### Job
Copy the listing below word for word, keeping every line as it stands.

Recorded data

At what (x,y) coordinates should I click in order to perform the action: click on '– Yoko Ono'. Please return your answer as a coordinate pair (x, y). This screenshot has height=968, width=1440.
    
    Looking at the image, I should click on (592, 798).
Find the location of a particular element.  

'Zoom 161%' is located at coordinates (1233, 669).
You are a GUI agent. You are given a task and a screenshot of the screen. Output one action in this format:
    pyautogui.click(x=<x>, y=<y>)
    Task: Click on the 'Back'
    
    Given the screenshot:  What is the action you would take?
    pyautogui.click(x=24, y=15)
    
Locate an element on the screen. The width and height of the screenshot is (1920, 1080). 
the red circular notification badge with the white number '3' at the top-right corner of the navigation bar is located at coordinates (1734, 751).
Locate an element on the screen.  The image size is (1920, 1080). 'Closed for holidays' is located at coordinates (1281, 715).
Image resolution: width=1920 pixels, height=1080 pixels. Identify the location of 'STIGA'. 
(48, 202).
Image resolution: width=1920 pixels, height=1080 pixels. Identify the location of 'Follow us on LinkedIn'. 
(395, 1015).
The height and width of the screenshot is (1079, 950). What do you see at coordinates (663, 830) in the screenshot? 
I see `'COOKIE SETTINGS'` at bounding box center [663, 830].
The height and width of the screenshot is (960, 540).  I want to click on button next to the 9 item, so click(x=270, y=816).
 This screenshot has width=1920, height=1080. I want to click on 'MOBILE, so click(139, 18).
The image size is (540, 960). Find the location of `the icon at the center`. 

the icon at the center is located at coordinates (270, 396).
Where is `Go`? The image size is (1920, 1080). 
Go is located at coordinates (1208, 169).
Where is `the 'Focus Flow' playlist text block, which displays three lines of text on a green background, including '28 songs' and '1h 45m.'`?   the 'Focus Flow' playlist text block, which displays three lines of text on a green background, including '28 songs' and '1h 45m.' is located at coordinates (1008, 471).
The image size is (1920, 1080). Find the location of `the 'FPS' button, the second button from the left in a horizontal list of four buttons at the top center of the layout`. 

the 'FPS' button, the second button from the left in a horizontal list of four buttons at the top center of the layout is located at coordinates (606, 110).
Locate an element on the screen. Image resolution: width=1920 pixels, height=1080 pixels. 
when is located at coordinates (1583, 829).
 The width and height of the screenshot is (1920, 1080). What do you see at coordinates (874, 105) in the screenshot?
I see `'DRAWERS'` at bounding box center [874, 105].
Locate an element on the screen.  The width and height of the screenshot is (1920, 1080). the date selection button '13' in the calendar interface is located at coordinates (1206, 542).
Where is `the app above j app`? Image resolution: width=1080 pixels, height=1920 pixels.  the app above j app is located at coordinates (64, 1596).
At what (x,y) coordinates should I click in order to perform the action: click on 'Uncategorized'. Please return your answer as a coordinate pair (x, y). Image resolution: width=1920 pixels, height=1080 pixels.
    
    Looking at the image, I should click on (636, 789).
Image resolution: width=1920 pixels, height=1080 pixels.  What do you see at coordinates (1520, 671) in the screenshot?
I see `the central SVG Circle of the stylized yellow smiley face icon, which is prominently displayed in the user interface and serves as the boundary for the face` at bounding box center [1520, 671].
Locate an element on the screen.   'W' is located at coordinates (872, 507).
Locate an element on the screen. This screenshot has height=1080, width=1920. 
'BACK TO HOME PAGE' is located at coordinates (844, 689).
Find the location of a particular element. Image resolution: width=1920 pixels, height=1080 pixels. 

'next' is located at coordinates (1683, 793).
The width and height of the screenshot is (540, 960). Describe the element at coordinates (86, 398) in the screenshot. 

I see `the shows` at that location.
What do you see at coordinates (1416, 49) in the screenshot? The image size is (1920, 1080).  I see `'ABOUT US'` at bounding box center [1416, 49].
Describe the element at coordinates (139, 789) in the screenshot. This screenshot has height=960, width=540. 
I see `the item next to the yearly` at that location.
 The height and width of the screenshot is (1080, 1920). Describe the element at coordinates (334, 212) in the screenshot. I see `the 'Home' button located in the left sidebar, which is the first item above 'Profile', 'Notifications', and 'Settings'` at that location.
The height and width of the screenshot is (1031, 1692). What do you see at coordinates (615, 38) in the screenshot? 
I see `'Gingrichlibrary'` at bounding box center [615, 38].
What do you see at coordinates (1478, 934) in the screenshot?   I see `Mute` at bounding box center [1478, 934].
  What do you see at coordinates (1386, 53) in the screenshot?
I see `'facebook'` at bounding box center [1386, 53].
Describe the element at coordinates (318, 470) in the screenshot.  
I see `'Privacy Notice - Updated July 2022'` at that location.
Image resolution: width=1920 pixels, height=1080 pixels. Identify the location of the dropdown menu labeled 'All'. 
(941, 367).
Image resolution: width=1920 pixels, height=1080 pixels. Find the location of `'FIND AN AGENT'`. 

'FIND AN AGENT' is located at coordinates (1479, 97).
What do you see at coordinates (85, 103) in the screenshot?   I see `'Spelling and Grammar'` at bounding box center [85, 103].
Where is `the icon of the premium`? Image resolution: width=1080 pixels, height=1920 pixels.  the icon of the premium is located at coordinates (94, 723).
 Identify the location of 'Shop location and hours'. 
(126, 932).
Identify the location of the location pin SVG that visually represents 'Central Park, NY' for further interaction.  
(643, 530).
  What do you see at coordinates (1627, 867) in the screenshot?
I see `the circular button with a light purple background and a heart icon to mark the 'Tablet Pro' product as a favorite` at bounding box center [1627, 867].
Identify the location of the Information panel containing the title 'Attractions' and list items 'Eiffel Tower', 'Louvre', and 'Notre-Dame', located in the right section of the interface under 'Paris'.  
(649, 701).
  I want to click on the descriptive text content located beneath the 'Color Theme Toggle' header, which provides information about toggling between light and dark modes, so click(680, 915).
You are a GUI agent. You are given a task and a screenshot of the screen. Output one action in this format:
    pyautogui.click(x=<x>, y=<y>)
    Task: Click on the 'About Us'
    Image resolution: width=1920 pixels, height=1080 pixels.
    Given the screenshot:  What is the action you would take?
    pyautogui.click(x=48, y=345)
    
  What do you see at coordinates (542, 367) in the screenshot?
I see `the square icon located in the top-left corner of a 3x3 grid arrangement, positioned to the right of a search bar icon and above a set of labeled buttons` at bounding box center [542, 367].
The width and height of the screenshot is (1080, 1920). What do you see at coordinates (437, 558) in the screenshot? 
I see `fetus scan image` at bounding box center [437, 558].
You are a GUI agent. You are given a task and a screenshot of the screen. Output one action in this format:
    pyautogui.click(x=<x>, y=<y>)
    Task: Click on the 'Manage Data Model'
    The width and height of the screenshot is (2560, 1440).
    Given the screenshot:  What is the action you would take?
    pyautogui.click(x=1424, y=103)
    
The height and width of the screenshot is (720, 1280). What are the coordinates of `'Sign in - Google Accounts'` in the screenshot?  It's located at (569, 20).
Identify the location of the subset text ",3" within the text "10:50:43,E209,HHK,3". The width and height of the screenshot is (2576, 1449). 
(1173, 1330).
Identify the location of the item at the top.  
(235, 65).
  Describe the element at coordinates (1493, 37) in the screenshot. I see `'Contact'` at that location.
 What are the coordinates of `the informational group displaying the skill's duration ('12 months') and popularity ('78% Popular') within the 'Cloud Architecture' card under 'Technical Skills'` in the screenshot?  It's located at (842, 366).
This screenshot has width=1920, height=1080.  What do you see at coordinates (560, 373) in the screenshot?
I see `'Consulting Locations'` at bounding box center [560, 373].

### Output of the exercise
At what (x,y) coordinates should I click in order to perform the action: click on '– Yoko Ono'. Please return your answer as a coordinate pair (x, y). This screenshot has height=968, width=1440.
    
    Looking at the image, I should click on (592, 798).
Find the location of a particular element.  

'Zoom 161%' is located at coordinates (1233, 669).
You are a GUI agent. You are given a task and a screenshot of the screen. Output one action in this format:
    pyautogui.click(x=<x>, y=<y>)
    Task: Click on the 'Back'
    
    Given the screenshot:  What is the action you would take?
    pyautogui.click(x=24, y=15)
    
Locate an element on the screen. The width and height of the screenshot is (1920, 1080). 
the red circular notification badge with the white number '3' at the top-right corner of the navigation bar is located at coordinates (1734, 751).
Locate an element on the screen.  The image size is (1920, 1080). 'Closed for holidays' is located at coordinates (1281, 715).
Image resolution: width=1920 pixels, height=1080 pixels. Identify the location of 'STIGA'. 
(48, 202).
Image resolution: width=1920 pixels, height=1080 pixels. Identify the location of 'Follow us on LinkedIn'. 
(395, 1015).
The height and width of the screenshot is (1079, 950). What do you see at coordinates (663, 830) in the screenshot? 
I see `'COOKIE SETTINGS'` at bounding box center [663, 830].
The height and width of the screenshot is (960, 540).  I want to click on button next to the 9 item, so click(x=270, y=816).
 This screenshot has width=1920, height=1080. I want to click on 'MOBILE, so click(139, 18).
The image size is (540, 960). Find the location of `the icon at the center`. 

the icon at the center is located at coordinates (270, 396).
Where is `Go`? The image size is (1920, 1080). 
Go is located at coordinates (1208, 169).
Where is `the 'Focus Flow' playlist text block, which displays three lines of text on a green background, including '28 songs' and '1h 45m.'`?   the 'Focus Flow' playlist text block, which displays three lines of text on a green background, including '28 songs' and '1h 45m.' is located at coordinates (1008, 471).
The image size is (1920, 1080). Find the location of `the 'FPS' button, the second button from the left in a horizontal list of four buttons at the top center of the layout`. 

the 'FPS' button, the second button from the left in a horizontal list of four buttons at the top center of the layout is located at coordinates (606, 110).
Locate an element on the screen. Image resolution: width=1920 pixels, height=1080 pixels. 
when is located at coordinates (1583, 829).
 The width and height of the screenshot is (1920, 1080). What do you see at coordinates (874, 105) in the screenshot?
I see `'DRAWERS'` at bounding box center [874, 105].
Locate an element on the screen.  The width and height of the screenshot is (1920, 1080). the date selection button '13' in the calendar interface is located at coordinates (1206, 542).
Where is `the app above j app`? Image resolution: width=1080 pixels, height=1920 pixels.  the app above j app is located at coordinates (64, 1596).
At what (x,y) coordinates should I click in order to perform the action: click on 'Uncategorized'. Please return your answer as a coordinate pair (x, y). Image resolution: width=1920 pixels, height=1080 pixels.
    
    Looking at the image, I should click on (636, 789).
Image resolution: width=1920 pixels, height=1080 pixels.  What do you see at coordinates (1520, 671) in the screenshot?
I see `the central SVG Circle of the stylized yellow smiley face icon, which is prominently displayed in the user interface and serves as the boundary for the face` at bounding box center [1520, 671].
Locate an element on the screen.   'W' is located at coordinates (872, 507).
Locate an element on the screen. This screenshot has height=1080, width=1920. 
'BACK TO HOME PAGE' is located at coordinates (844, 689).
Find the location of a particular element. Image resolution: width=1920 pixels, height=1080 pixels. 

'next' is located at coordinates (1683, 793).
The width and height of the screenshot is (540, 960). Describe the element at coordinates (86, 398) in the screenshot. 

I see `the shows` at that location.
What do you see at coordinates (1416, 49) in the screenshot? The image size is (1920, 1080).  I see `'ABOUT US'` at bounding box center [1416, 49].
Describe the element at coordinates (139, 789) in the screenshot. This screenshot has height=960, width=540. 
I see `the item next to the yearly` at that location.
 The height and width of the screenshot is (1080, 1920). Describe the element at coordinates (334, 212) in the screenshot. I see `the 'Home' button located in the left sidebar, which is the first item above 'Profile', 'Notifications', and 'Settings'` at that location.
The height and width of the screenshot is (1031, 1692). What do you see at coordinates (615, 38) in the screenshot? 
I see `'Gingrichlibrary'` at bounding box center [615, 38].
What do you see at coordinates (1478, 934) in the screenshot?   I see `Mute` at bounding box center [1478, 934].
  What do you see at coordinates (1386, 53) in the screenshot?
I see `'facebook'` at bounding box center [1386, 53].
Describe the element at coordinates (318, 470) in the screenshot.  
I see `'Privacy Notice - Updated July 2022'` at that location.
Image resolution: width=1920 pixels, height=1080 pixels. Identify the location of the dropdown menu labeled 'All'. 
(941, 367).
Image resolution: width=1920 pixels, height=1080 pixels. Find the location of `'FIND AN AGENT'`. 

'FIND AN AGENT' is located at coordinates (1479, 97).
What do you see at coordinates (85, 103) in the screenshot?   I see `'Spelling and Grammar'` at bounding box center [85, 103].
Where is `the icon of the premium`? Image resolution: width=1080 pixels, height=1920 pixels.  the icon of the premium is located at coordinates (94, 723).
 Identify the location of 'Shop location and hours'. 
(126, 932).
Identify the location of the location pin SVG that visually represents 'Central Park, NY' for further interaction.  
(643, 530).
  What do you see at coordinates (1627, 867) in the screenshot?
I see `the circular button with a light purple background and a heart icon to mark the 'Tablet Pro' product as a favorite` at bounding box center [1627, 867].
Identify the location of the Information panel containing the title 'Attractions' and list items 'Eiffel Tower', 'Louvre', and 'Notre-Dame', located in the right section of the interface under 'Paris'.  
(649, 701).
  I want to click on the descriptive text content located beneath the 'Color Theme Toggle' header, which provides information about toggling between light and dark modes, so click(680, 915).
You are a GUI agent. You are given a task and a screenshot of the screen. Output one action in this format:
    pyautogui.click(x=<x>, y=<y>)
    Task: Click on the 'About Us'
    Image resolution: width=1920 pixels, height=1080 pixels.
    Given the screenshot:  What is the action you would take?
    pyautogui.click(x=48, y=345)
    
  What do you see at coordinates (542, 367) in the screenshot?
I see `the square icon located in the top-left corner of a 3x3 grid arrangement, positioned to the right of a search bar icon and above a set of labeled buttons` at bounding box center [542, 367].
The width and height of the screenshot is (1080, 1920). What do you see at coordinates (437, 558) in the screenshot? 
I see `fetus scan image` at bounding box center [437, 558].
You are a GUI agent. You are given a task and a screenshot of the screen. Output one action in this format:
    pyautogui.click(x=<x>, y=<y>)
    Task: Click on the 'Manage Data Model'
    The width and height of the screenshot is (2560, 1440).
    Given the screenshot:  What is the action you would take?
    pyautogui.click(x=1424, y=103)
    
The height and width of the screenshot is (720, 1280). What are the coordinates of `'Sign in - Google Accounts'` in the screenshot?  It's located at (569, 20).
Identify the location of the subset text ",3" within the text "10:50:43,E209,HHK,3". The width and height of the screenshot is (2576, 1449). 
(1173, 1330).
Identify the location of the item at the top.  
(235, 65).
  Describe the element at coordinates (1493, 37) in the screenshot. I see `'Contact'` at that location.
 What are the coordinates of `the informational group displaying the skill's duration ('12 months') and popularity ('78% Popular') within the 'Cloud Architecture' card under 'Technical Skills'` in the screenshot?  It's located at (842, 366).
This screenshot has width=1920, height=1080.  What do you see at coordinates (560, 373) in the screenshot?
I see `'Consulting Locations'` at bounding box center [560, 373].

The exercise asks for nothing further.